§ **EXERCISE GOAL**
The entries below contain a line with "The image size is (740, 417)." and a line with "Select the 10:00". Retype exactly everything from the first down to the second, both included, and nothing else.

§ **DATA TO PROCESS**
======
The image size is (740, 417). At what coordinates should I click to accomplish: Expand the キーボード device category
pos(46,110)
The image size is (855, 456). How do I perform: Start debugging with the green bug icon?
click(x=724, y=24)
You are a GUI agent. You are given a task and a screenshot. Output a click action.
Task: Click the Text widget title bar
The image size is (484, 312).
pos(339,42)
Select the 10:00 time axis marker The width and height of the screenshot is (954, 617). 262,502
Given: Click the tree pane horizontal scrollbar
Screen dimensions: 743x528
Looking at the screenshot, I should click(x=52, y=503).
======
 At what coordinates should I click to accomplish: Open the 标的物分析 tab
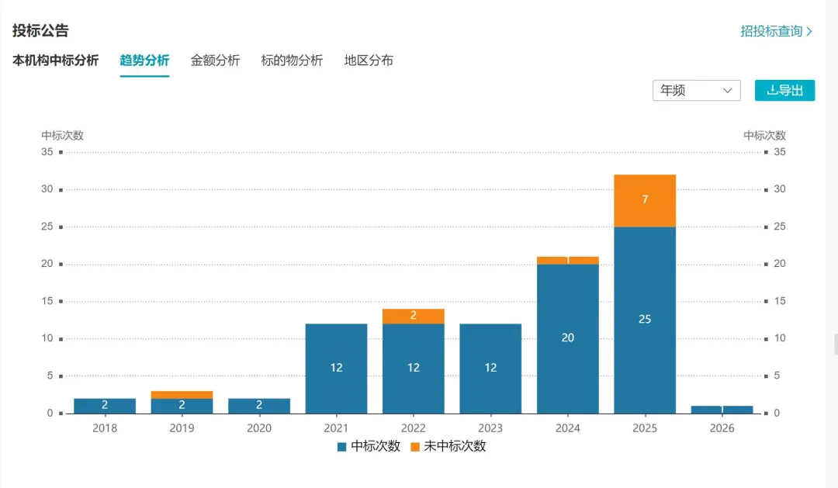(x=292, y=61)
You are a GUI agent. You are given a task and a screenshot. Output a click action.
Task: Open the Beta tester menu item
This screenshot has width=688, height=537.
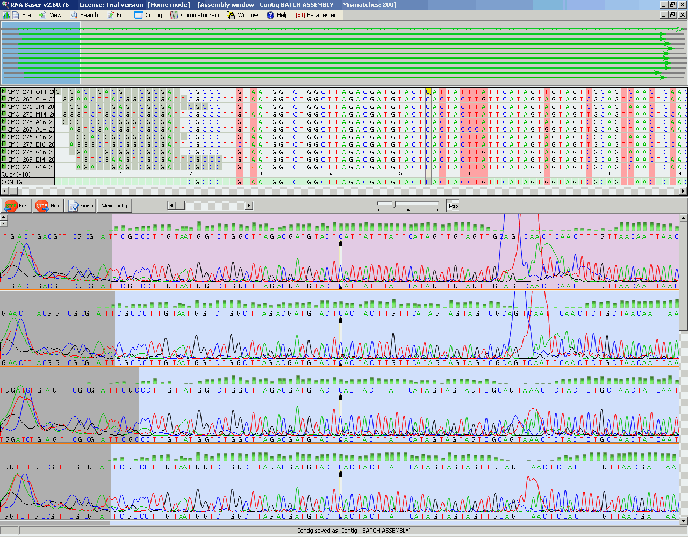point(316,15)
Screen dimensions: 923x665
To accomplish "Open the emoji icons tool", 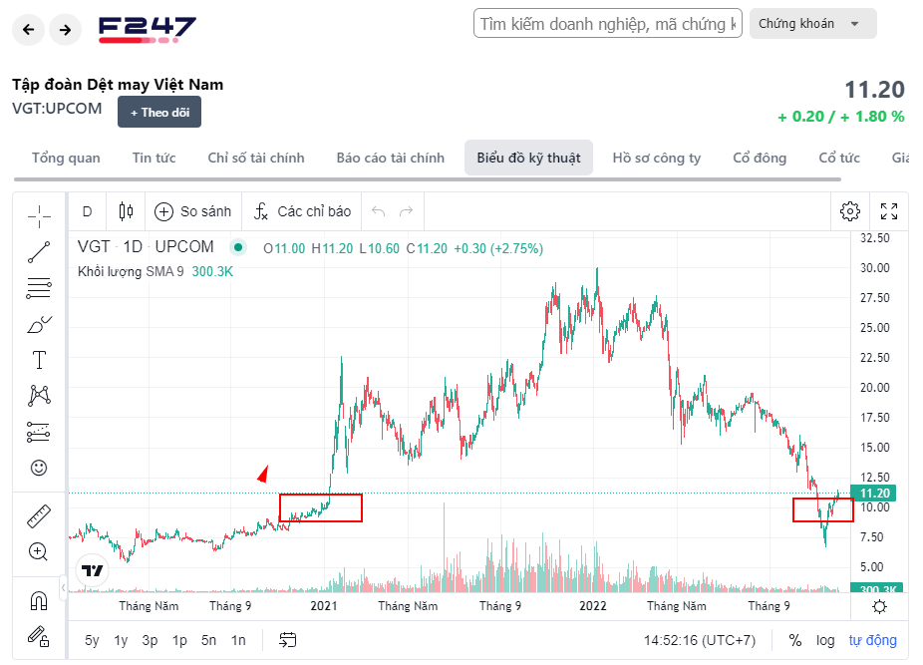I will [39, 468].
======
§ **SOLUTION BELOW**
The image size is (740, 417). At what coordinates should I click to accomplish: Expand the キーボード device category
pos(46,110)
The image size is (855, 456). How do I perform: Start debugging with the green bug icon?
click(x=724, y=24)
You are a GUI agent. You are given a task and a screenshot. Output a click action.
Task: Click the Text widget title bar
The image size is (484, 312).
pos(339,42)
Select the 10:00 time axis marker The width and height of the screenshot is (954, 617). 262,502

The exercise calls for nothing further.